Now it’s worse than it was in 2000. Now it’s only about the money. Now the only diversity we have left is ethnic diversity. Everyone is rich and privileged and entitled or hustling as hard as they can to become rich and privileged and entitled. A city once defined by people wanting to change the world is now defined by people who just want to be among the world’s richest. A culture that once understood history and tried to create it now has a memory that’s about 2 fiscal quarters long - and a vision that goes as far out as their funding allows.
It amused me that the author, after having acknowledged being part of the problem, didn't realize how self-centered he was being in his assessment of my favorite city.
I responded with:
The truth is that, yes, these are *some* of the people making affording a city apartment nearly impossible. But the old money from the area, plus strange laws around tenants/landlords have also done major damage. And there's a trend of using property as a vacation rental (higher prices) rather than a place to house people actually living in the city long term. BUT, my beloved weird people who are so much more liberal and progressive and open-minded than I am are still in the area in abundance. And I adore them. It's also gorgeous here - from surf to skiing in the same day, mountains and ocean, lush farmland and a major metropolitan area. There's incredible racial and cultural diversity, though admittedly you have to include areas outside of the city for this to be fully true. The art, the food, the quirky fashion, I still love it and will continue to do so.

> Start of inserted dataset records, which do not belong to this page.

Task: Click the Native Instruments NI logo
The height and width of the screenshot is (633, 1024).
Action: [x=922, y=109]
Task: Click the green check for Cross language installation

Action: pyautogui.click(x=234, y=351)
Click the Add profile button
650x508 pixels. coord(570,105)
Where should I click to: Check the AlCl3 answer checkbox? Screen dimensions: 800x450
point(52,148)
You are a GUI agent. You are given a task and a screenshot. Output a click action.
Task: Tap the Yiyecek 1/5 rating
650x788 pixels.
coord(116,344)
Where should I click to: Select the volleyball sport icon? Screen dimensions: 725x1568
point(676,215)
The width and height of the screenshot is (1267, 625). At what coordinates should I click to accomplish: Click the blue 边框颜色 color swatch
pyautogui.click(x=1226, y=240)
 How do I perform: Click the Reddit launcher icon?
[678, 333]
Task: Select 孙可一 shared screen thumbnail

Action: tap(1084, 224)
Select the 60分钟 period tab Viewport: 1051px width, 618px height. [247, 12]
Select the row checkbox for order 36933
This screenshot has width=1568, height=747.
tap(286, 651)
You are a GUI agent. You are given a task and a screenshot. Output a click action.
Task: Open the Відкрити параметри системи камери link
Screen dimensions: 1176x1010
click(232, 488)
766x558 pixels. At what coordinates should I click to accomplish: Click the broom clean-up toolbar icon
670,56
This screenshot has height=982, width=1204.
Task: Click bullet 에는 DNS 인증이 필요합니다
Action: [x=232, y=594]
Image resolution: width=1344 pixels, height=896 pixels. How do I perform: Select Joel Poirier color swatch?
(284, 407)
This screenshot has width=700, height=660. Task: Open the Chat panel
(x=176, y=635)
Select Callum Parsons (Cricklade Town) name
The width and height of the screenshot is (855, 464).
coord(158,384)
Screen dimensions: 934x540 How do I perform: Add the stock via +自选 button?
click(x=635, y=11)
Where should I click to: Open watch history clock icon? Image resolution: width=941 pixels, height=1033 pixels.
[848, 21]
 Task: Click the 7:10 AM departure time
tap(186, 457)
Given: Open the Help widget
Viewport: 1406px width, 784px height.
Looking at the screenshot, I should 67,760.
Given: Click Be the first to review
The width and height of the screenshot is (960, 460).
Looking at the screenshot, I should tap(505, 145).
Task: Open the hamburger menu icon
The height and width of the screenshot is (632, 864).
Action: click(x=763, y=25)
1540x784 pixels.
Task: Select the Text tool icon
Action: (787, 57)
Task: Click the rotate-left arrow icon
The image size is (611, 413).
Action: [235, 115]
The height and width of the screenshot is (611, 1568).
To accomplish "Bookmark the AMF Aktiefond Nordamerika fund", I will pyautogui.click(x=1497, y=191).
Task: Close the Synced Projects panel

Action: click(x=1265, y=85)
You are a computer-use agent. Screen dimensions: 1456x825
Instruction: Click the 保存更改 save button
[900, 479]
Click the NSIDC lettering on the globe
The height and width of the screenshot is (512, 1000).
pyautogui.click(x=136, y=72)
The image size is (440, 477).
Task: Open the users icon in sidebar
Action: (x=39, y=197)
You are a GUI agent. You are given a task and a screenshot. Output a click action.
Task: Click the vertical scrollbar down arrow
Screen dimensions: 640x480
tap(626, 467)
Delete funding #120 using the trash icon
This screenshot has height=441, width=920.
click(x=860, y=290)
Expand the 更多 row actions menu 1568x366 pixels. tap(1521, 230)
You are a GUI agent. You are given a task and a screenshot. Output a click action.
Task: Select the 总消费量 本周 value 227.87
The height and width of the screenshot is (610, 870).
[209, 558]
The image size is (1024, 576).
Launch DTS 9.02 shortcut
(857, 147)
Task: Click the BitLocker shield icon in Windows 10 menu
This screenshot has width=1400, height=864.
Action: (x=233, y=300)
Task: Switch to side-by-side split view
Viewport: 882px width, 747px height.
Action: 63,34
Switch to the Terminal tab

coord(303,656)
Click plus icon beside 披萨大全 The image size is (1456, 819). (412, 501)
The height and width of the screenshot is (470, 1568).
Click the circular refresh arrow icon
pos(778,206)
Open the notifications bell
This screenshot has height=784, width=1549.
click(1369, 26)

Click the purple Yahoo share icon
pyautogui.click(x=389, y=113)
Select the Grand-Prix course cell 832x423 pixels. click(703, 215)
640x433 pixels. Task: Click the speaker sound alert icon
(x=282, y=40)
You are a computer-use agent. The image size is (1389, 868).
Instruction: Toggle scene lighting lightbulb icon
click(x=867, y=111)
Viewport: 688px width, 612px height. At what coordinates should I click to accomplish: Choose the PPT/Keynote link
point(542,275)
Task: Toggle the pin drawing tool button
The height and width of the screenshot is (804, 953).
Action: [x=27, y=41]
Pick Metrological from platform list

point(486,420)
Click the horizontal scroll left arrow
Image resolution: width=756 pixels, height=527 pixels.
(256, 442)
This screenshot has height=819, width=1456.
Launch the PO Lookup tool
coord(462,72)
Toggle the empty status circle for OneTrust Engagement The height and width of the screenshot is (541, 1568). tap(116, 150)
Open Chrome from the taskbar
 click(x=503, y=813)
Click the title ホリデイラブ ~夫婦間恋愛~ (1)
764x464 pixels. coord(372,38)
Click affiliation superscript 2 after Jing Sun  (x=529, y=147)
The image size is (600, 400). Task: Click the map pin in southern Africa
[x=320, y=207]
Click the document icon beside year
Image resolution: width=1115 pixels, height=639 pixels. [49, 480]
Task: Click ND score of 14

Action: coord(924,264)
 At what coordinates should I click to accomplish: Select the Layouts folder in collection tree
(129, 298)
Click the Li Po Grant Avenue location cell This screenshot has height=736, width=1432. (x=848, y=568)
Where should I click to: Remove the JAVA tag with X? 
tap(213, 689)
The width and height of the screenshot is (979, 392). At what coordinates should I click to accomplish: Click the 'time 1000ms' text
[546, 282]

It's home.I'm never sure if I can call myself a San Francisco "native." I grew up in the heart of the city - my artist parents lucked into a swank apartment in upscale Nob Hill before things got pricey. The usual test I've heard is, "well, which high school did you go to?" I have an answer, but I only attended for a year before my dad had an epiphany that took us all to Great Falls, MT.
I feel like an unnative native. It is and always will be my true home, my heart is here and it is here that I feel...well...like I fit somehow.
These conversations about San Francisco not being what it once was pop up constantly. I wouldn't care, but well meaning people send them my way, hoping for comment.
In the future, I'll send them here. It is and always will be my favorite city. Self-important startup folks aren't a strong enough force to change that. Ditto to hipsters, trustifarians, dotcommers, the "plants who ruined the hippie movement" or anyone else, for that matter. I'll never leave it for long.